Моржов, закуривая, подумал, что не надо врать детям, будто педагоги остались в Троельге лишь потому, что хотели устроить школьникам хороший (и обещанный) отдых. Такая причина, конечно, тоже была, но не единственная и не главная.
– А теперь смотрите, что у нас получилось. – Моржов приступил к основному вопросу. – Американцы не приехали. Вас оказалось шестеро вместо тридцати. Но по домам мы вас не разогнали и лагерь закрывать не стали. Виноваты, конечно, мы, а не вы. Но теперь я прошу вас, паца, помочь нам. Я это делаю сам и за себя. Ни Дрисаныч, ни Костёрыч, ни наши женщины об этом вас просить не будут. Они бы и мне запретили, если бы узнали. Но если вы нам не поможете, всем нам теперь будет плохо. Точнее, всех выгонят с работы.
– Дак что, поможем! – взбодрились упыри.
– Но самое противное в том, что вам придётся врать.
– Дрисанычу врать мы не будем, – робко возразили упыри.
– Нет, конечно, не Дрисанычу. Врать надо будет проверке, которая приедет завтра.
– Врать нехорошо… – осторожно заметил Серёжа Васенин.
– Я знаю, – подтвердил Моржов. – И я не должен просить вас об этом. Но нет другого выхода. Мне наплевать на себя, я не пропаду и без этой работы. Но я считаю, что Дрисаныча и Костёрыча, а также всех наших женщин нельзя выгонять с работы за то, что с лагерем вышло так, как вышло. Вы согласны со мной?
Упыри молчали.
– А чо выгонять-то сразу? – пробурчал Ничков.

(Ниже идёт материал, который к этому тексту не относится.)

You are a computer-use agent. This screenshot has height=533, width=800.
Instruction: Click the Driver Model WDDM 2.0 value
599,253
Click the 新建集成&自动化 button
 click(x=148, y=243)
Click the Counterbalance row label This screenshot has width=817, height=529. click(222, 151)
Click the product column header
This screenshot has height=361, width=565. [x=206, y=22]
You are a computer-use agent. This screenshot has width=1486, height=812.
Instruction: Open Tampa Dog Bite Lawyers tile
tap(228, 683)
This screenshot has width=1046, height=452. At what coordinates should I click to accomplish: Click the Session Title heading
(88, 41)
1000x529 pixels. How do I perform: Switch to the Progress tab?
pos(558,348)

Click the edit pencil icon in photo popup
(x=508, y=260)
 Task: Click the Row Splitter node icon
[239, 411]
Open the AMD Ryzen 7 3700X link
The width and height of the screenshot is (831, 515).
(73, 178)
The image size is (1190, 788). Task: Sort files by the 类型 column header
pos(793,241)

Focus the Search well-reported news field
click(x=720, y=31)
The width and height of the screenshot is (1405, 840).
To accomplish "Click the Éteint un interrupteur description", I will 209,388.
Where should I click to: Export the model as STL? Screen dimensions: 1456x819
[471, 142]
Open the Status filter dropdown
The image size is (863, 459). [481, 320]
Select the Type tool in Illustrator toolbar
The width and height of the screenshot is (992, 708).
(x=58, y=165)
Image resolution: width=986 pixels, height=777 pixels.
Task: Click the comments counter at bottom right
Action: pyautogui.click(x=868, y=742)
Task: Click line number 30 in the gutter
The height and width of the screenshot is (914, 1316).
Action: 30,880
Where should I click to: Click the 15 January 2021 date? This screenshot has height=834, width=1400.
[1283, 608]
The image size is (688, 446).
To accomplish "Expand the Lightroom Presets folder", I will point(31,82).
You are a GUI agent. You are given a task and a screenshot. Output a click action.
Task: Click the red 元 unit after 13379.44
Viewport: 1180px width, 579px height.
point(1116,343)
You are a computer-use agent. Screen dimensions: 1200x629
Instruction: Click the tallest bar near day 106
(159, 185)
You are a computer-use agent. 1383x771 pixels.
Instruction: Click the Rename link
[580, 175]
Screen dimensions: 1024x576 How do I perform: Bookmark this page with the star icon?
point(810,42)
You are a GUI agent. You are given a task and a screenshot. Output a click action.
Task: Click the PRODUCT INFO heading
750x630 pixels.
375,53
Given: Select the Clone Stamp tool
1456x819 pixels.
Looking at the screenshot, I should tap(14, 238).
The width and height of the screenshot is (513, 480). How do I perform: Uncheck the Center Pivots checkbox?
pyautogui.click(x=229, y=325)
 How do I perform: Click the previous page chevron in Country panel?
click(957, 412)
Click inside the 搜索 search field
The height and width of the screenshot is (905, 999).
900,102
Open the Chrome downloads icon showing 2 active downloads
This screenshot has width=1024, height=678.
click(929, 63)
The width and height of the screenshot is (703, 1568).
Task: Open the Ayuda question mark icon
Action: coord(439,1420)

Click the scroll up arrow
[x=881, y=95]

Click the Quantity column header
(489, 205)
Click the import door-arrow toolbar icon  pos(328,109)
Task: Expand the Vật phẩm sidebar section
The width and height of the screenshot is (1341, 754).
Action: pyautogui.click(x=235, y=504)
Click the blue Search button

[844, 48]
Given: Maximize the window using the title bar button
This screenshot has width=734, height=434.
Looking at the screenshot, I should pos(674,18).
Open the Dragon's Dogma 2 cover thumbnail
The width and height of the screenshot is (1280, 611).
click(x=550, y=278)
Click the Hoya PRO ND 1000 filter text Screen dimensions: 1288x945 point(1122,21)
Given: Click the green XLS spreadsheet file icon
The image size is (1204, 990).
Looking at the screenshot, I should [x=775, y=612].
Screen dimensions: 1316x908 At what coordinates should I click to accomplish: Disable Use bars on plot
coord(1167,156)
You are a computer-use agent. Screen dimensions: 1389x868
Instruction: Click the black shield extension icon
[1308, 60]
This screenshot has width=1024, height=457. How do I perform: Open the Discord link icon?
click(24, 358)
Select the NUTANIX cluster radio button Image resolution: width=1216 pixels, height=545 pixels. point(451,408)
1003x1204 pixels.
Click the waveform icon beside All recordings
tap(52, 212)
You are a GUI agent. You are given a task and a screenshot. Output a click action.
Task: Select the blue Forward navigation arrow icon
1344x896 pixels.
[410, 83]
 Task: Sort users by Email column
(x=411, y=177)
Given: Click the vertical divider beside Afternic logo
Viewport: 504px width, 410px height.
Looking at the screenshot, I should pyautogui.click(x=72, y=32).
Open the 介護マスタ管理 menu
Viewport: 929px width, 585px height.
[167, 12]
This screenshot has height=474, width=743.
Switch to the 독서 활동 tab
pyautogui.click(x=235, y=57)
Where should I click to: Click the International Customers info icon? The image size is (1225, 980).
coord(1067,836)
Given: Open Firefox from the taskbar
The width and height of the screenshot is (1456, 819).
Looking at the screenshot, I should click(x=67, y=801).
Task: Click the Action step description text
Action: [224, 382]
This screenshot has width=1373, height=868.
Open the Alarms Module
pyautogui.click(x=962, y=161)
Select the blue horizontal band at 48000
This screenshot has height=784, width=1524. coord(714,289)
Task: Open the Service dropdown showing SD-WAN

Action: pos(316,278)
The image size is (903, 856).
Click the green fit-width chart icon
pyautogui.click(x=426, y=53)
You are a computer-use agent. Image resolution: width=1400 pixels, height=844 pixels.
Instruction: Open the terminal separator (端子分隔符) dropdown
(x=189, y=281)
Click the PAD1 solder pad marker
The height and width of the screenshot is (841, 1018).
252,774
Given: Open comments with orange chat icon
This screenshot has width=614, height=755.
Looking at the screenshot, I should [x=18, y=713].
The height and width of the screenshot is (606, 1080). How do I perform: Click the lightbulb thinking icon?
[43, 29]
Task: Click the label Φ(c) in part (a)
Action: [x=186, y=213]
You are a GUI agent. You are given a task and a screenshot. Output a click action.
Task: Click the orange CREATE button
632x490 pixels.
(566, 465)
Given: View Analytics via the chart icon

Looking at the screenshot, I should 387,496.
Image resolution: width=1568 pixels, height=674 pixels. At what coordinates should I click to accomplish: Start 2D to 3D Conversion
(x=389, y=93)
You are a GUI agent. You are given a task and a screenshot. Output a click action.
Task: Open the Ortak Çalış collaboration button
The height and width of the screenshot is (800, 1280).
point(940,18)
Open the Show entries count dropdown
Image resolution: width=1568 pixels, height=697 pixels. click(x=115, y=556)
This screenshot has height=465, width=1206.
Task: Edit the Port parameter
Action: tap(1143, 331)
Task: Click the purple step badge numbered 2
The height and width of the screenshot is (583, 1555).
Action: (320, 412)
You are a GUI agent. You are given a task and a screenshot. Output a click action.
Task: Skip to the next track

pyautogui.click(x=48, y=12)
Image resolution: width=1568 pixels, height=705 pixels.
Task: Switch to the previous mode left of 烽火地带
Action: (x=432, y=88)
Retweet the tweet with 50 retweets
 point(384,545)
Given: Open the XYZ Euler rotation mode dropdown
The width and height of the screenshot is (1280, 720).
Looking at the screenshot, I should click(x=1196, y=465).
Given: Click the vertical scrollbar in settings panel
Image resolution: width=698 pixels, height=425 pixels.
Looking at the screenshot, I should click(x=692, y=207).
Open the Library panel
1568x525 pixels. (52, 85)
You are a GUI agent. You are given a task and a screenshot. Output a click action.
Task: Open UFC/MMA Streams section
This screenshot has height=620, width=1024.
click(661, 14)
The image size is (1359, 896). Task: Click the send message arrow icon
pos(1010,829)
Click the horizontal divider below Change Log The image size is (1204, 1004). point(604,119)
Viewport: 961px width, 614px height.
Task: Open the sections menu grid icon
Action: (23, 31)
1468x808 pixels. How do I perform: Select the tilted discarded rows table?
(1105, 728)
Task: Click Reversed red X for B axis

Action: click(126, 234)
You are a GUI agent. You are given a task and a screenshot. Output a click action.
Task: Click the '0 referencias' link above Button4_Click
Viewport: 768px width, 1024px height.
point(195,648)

– Чтобы никого не выгнали, завтра для проверочной комиссии нам надо разыграть спектакль, будто бы вас тридцать человек и будто бы американцы – здесь.
– А как это? – удивились упыри.
– Ну, это не очень сложно. Когда комиссия приедет, вы будете в лагере изображать дежурных. Потом комиссия отправится смотреть на американцев. Американцы типа как будут играть в бейсбол на том берегу Талки. А вы переберётесь через реку и изобразите американцев. Дальше комиссия поедет смотреть других наших детей, которые на экскурсии. Вы быстро перебежите в нужное место. Там уже будут Дмитрий Александрович и Константин Егорович. С ними вы изобразите детей на экскурсии. Вот и всё.